HRI 的物理面較為成熟,但正面臨監管的重新審視。ISO/TS 15066 規範機器人在製造業中能距人多近,是建立在未充分驗證的生物力學假設上的。2026 年對這些標準的批判性回顧認為,能量轉移(而非力或壓力)才是正確的安全指標,且常見設計近似引入了未量化的性能損失。ISO 10218-2 的 2025 年修訂反映了更深層的轉變:安全不再是機器人的屬性,而是應用的屬性。這對機器人的認證和部署方式有實際影響。
HRI 的社交與認知面較不成熟但發展更快。LLM 已成為自然互動的主導使能技術,CHI 2026 的 86 篇論文系統性回顧記錄了領域採用的速度——同時指出研究碎片化且以人為本的考量落後。核心洞察是 LLM 給了機器人以前所缺乏的東西:從語言理解語境的能力。聽到「把藍色杯子旁邊的東西遞給我」的機器人,能將其解析為有根據的空間指涉,而不是在從未訓練過的語法上失敗。

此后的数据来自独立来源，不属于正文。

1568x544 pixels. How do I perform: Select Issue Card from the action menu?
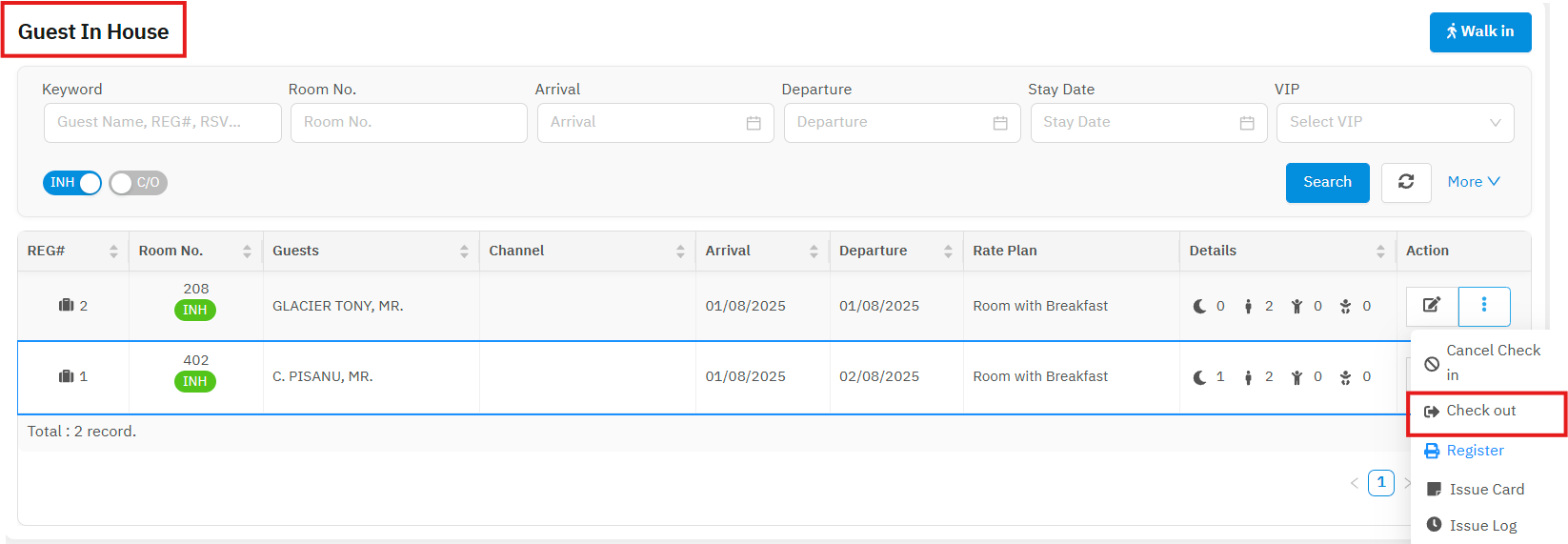[1486, 490]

多模態感知將物理和社交線索聯繫在一起。真實環境中的機器人需要整合視覺、音訊、語言和觸覺來理解人類在做什麼及需要什麼。MPDDM 框架的 20 年調查顯示各模態的持續進展和增長的整合研究——但泛化依然是未解問題。在受控實驗室環境訓練的模型,部署到真實家庭、醫院或工廠時就會失敗。這與 VLA 研究中出現的差距(模擬 vs. 真實世界性能)相同,根本原因可能相同:訓練資料和部署環境之間的分佈偏移。

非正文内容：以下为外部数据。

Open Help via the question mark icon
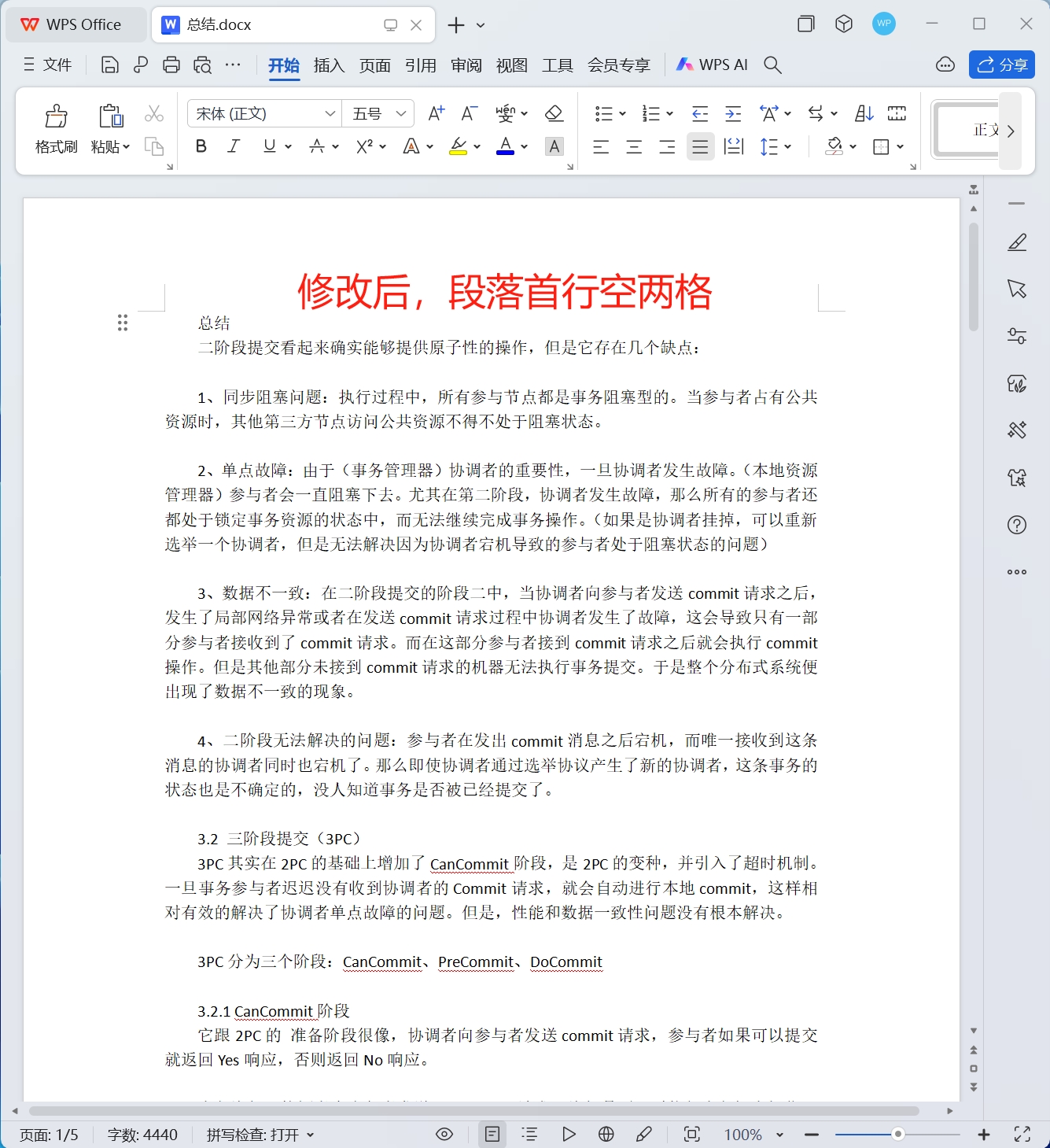This screenshot has width=1050, height=1148. 1016,525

VLN 調查增加了純機器人研究中常常忽略的維度:互動是雙向的。人類不只是發出指令——他們根據機器人的行為調整指令,提出後續問題,並期望機器人在困惑時發出信號。現有系統不支持這一點。建構雙向 HRI 系統需要解決不確定性量化(機器人何時知道自己不知道?)、主動溝通(機器人如何在不令人惱火的情況下提問?)和對話中的話輪轉換(人機對話如何在多次交流中保持連貫性?)。
領域正處於轉折點。技術能力——LLM、多模態感知、靈巧操作——已大幅提升。現在的限制因素是以人為本的:信任、接受度、適當的自主性,以及衡量真正重要事項的評估方法論(人類喜歡和這個機器人共事嗎?),而非衡量容易測量的東西(機器人完成任務了嗎?)。